**Aim of the task:** Nothing but the lines from the one with "The height and width of the screenshot is (691, 1109)." through the last line of the entries below should appear in the copy, please, and no pictures.

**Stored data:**
--*--

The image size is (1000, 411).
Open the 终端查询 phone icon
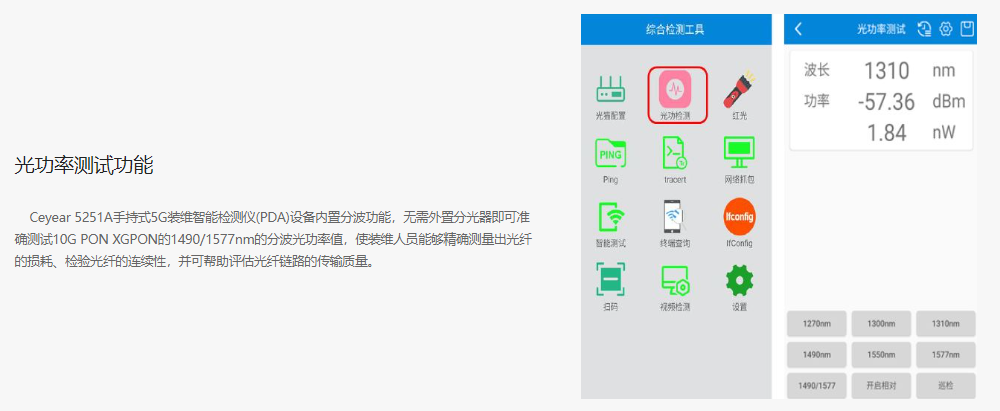click(675, 217)
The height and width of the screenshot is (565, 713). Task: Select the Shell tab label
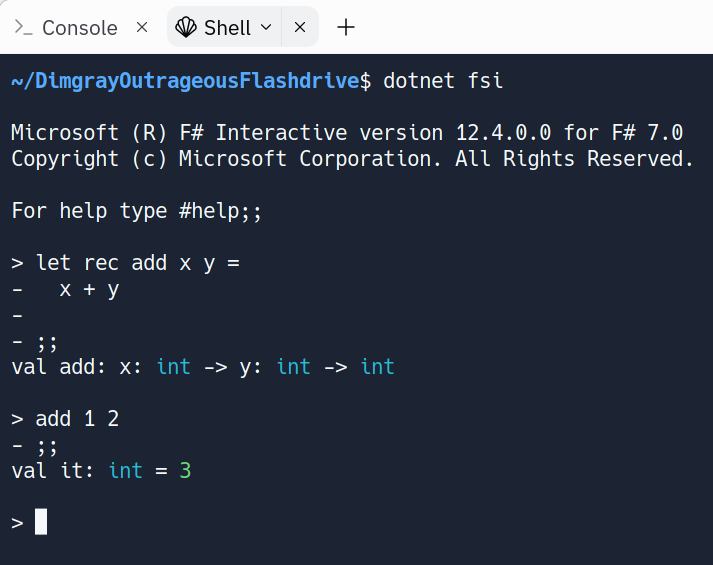227,28
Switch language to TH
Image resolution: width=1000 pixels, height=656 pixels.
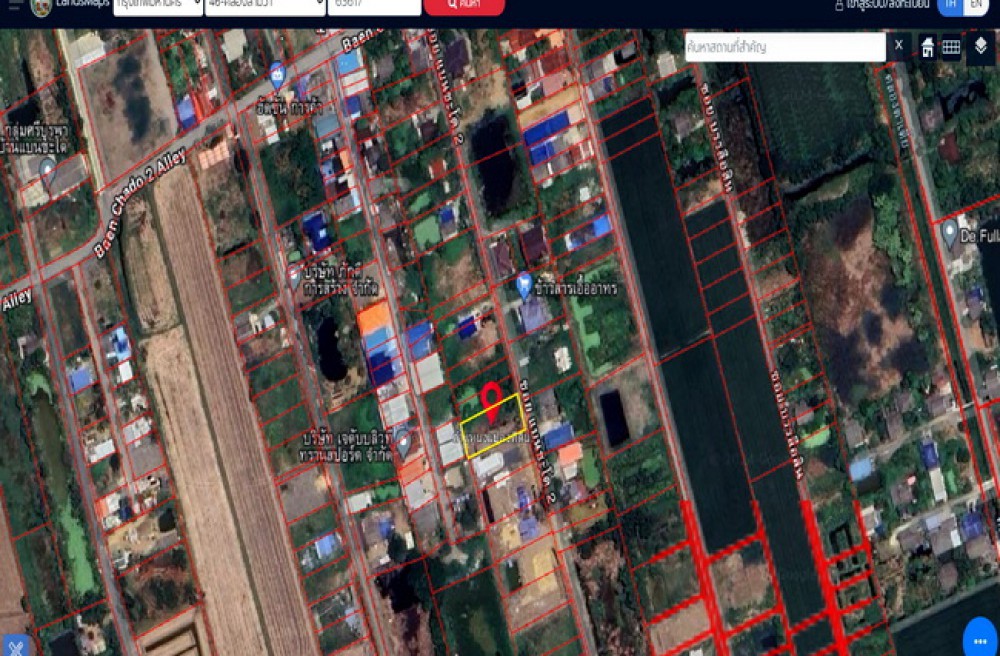(949, 5)
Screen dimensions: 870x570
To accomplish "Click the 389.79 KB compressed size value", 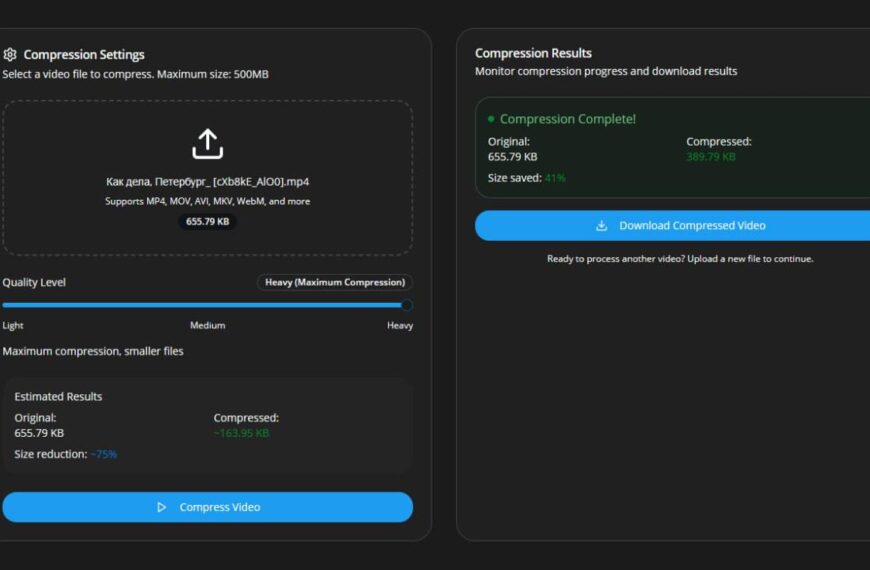I will click(711, 157).
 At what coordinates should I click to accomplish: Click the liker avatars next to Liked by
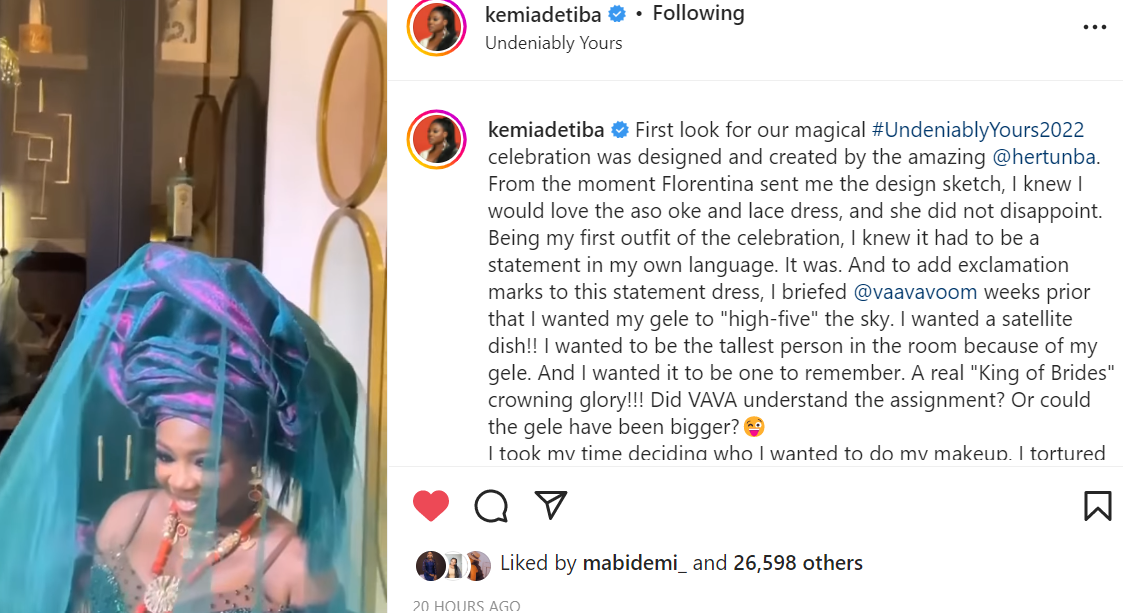453,565
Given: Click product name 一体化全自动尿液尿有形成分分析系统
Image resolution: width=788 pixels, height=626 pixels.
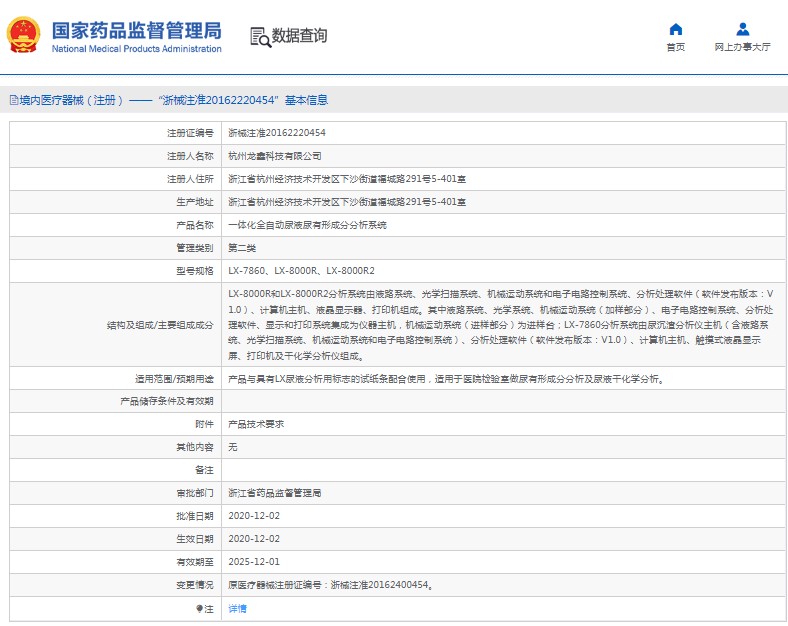Looking at the screenshot, I should coord(307,225).

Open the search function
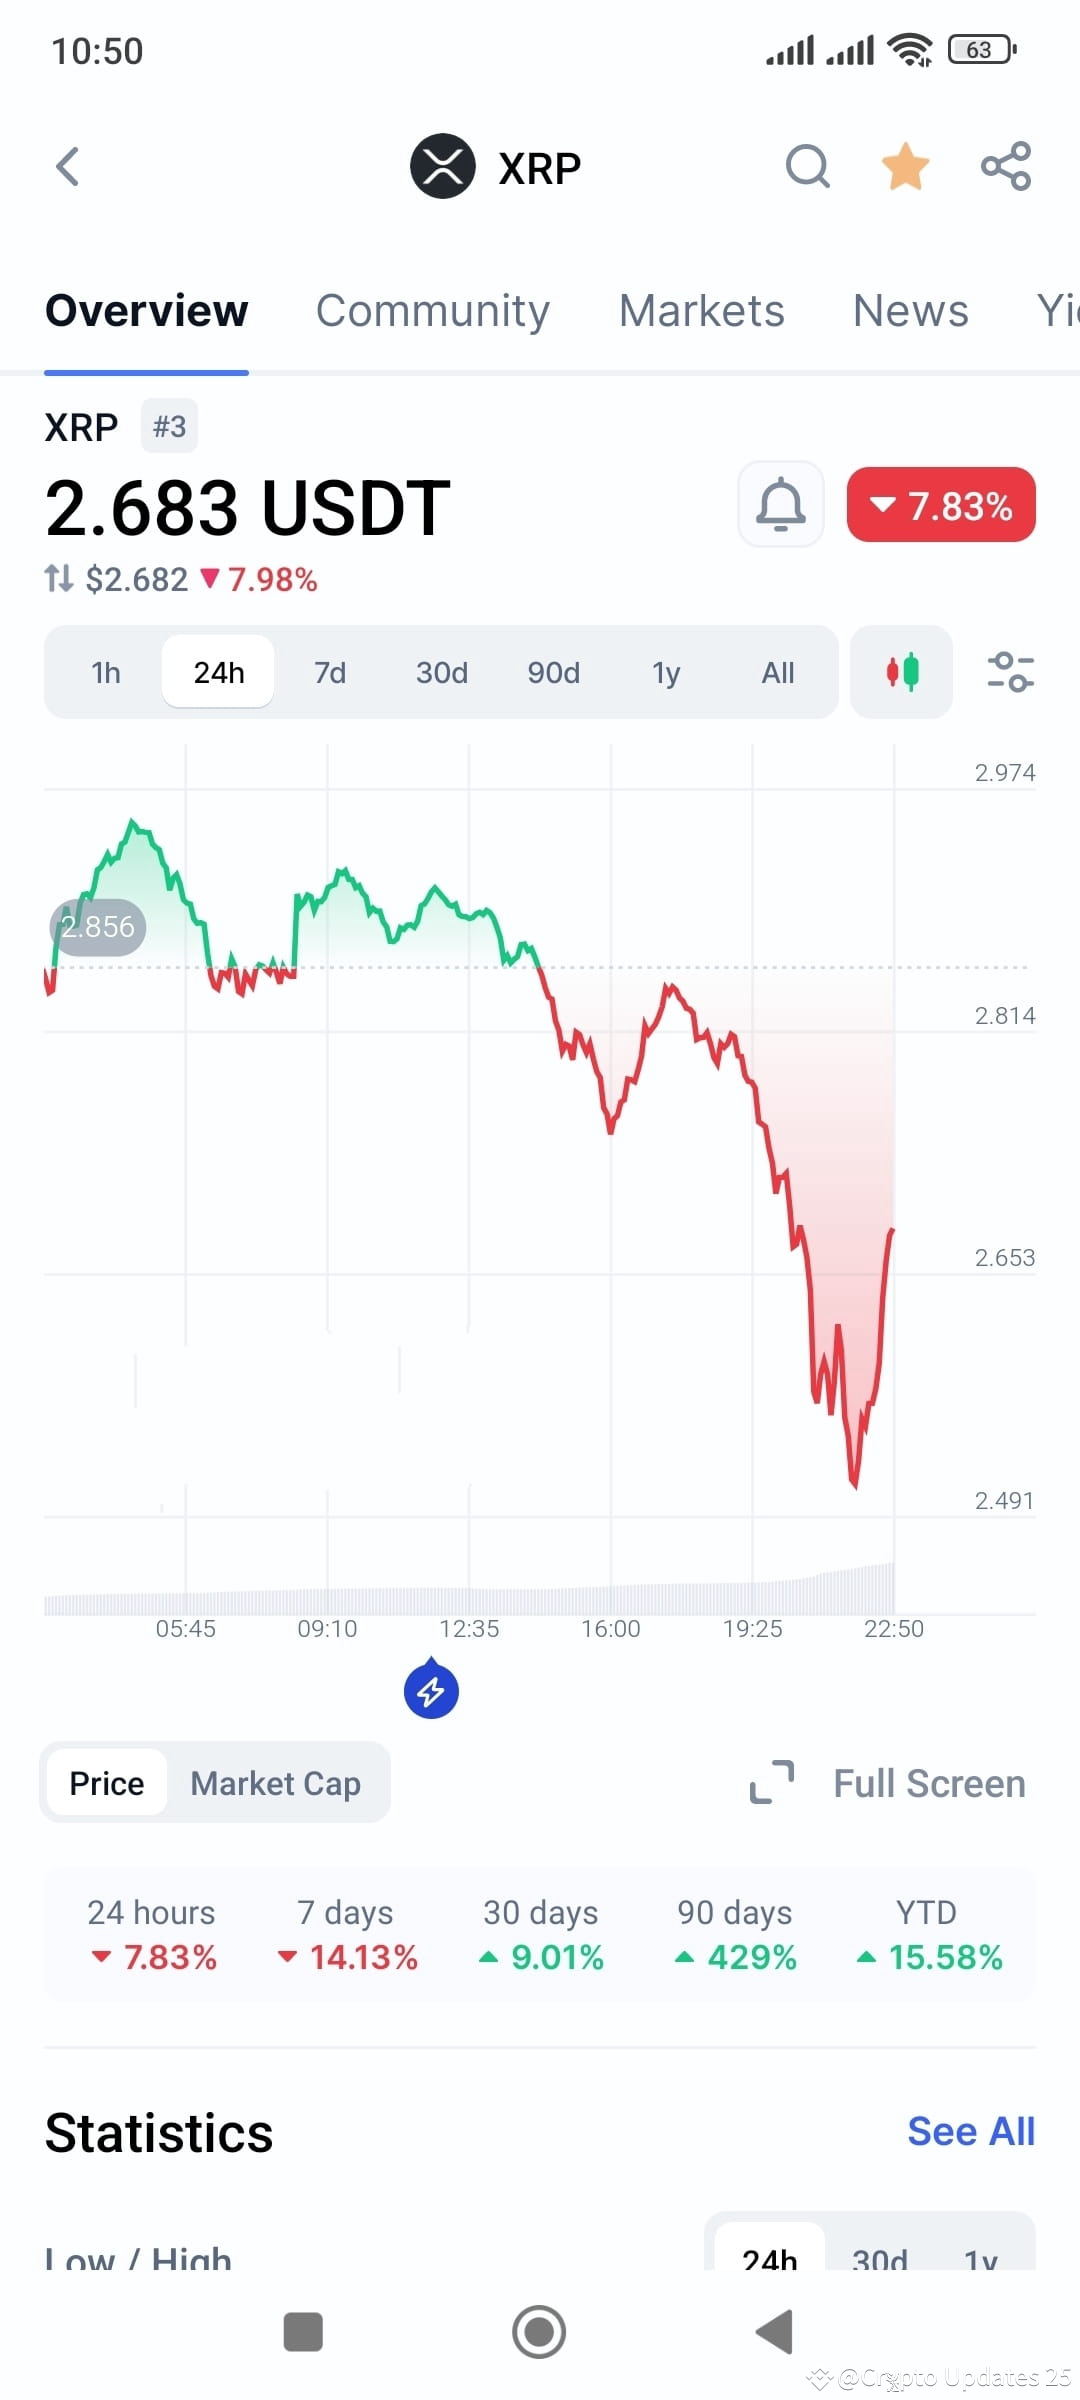(x=808, y=166)
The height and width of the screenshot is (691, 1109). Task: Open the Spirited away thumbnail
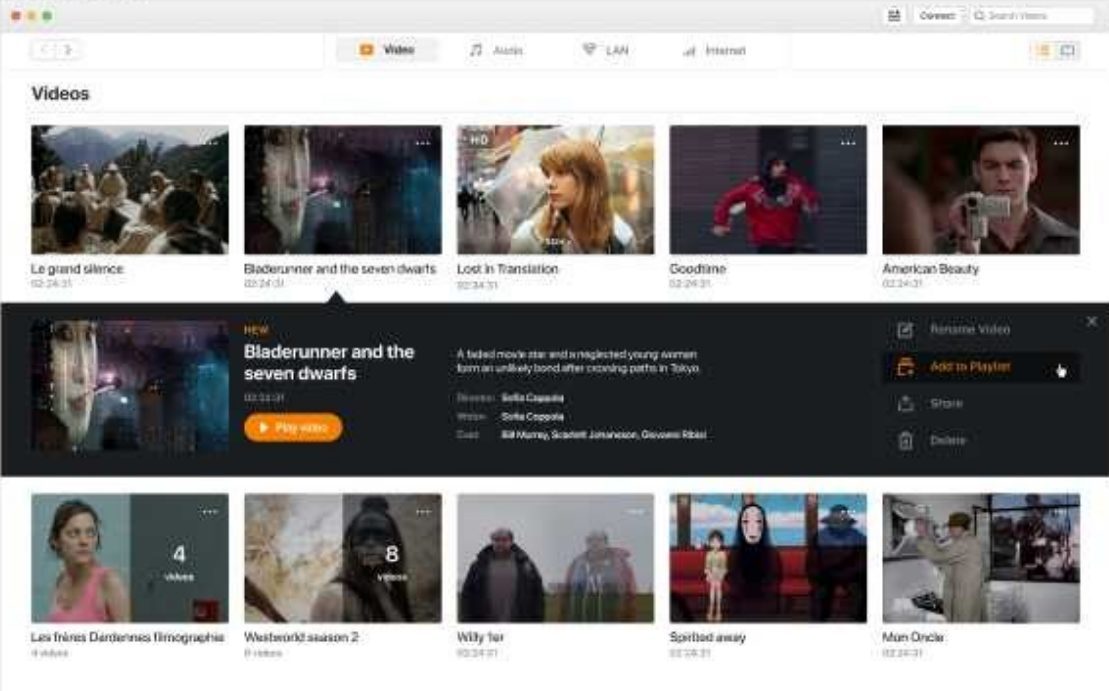pos(768,558)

--*--

**Solution to the exercise:**
The height and width of the screenshot is (691, 1109). Task: Open the Spirited away thumbnail
pos(768,558)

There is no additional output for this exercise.